• _Text shown_

[Start of section]

A suitable and flexible data management plan is essential for effective and trustworthy science. Our goals with this strategy is to maximize access, understanding, analysis speed, and provenance while reducing access barriers, unnecessary storage bloat, and cost.
We think of data from three different perspectives:
Level
Origin
Flow
Each perspective requires different considerations for storage, access, and provenance management. Management practices for microscopy images are related to other data types, with some nuance.
Your data level indicates the processing stage. For example, the lowest data level, or “raw” data, are the images acquired by the microscope. Technically, the biological substrate is the “rawest” data, but we consider the digitization of biological data to be the lowest level.
With biological data, there are many different kinds of intermediate data. Intermediate data are typically different sizes and thus have different storage requirements. Each intermediate data type requires unique considerations for access frequency, dissemination, and versioning.

[End of section]

• _Exercises_
[1] In the data management text, what makes up the lowest data level?
[2] Print the data management text from the words "Your data level" through the words "the lowest level.".

• _Material supplied_
[Start of section]

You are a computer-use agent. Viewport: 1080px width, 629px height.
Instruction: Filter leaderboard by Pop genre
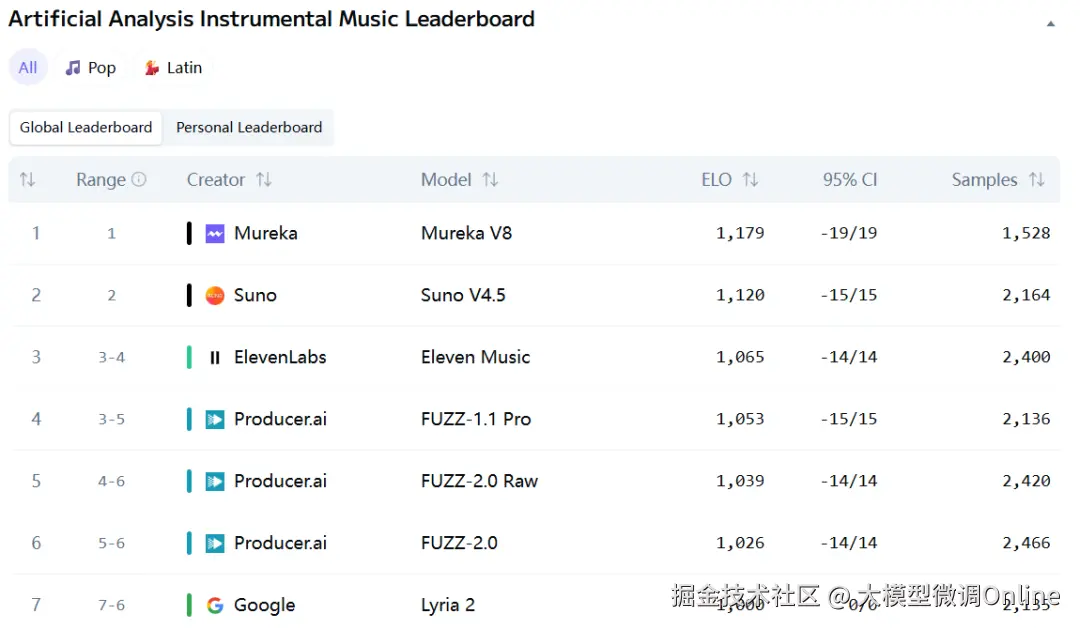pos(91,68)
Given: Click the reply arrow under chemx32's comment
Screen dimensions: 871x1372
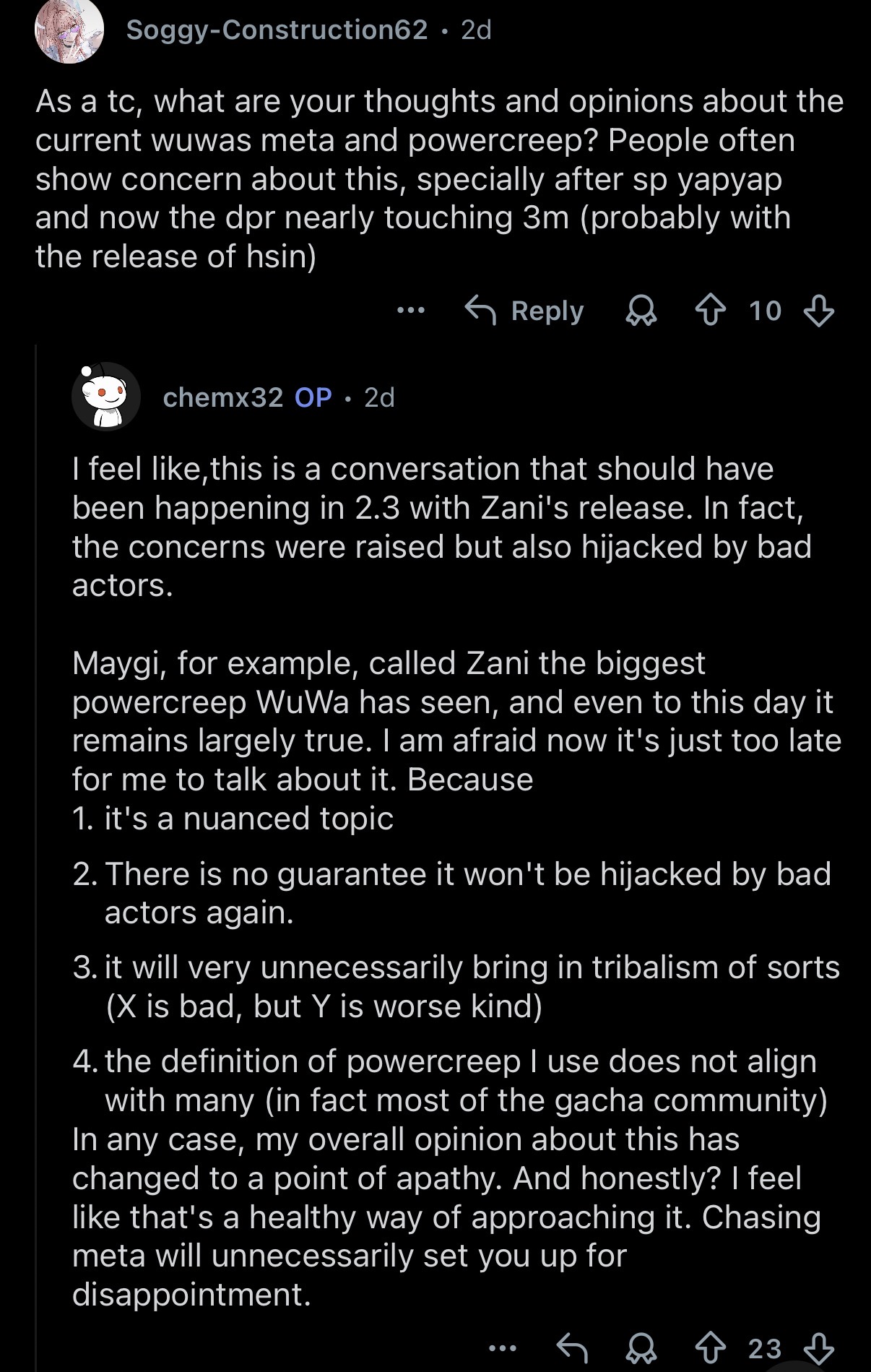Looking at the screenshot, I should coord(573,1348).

[End of section]

• _Outputs in order_
[1] The images acquired by the microscope, also called "raw" data.

[2]
Your data level indicates the processing stage. For example, the lowest data level, or “raw” data, are the images acquired by the microscope. Technically, the biological substrate is the “rawest” data, but we consider the digitization of biological data to be the lowest level.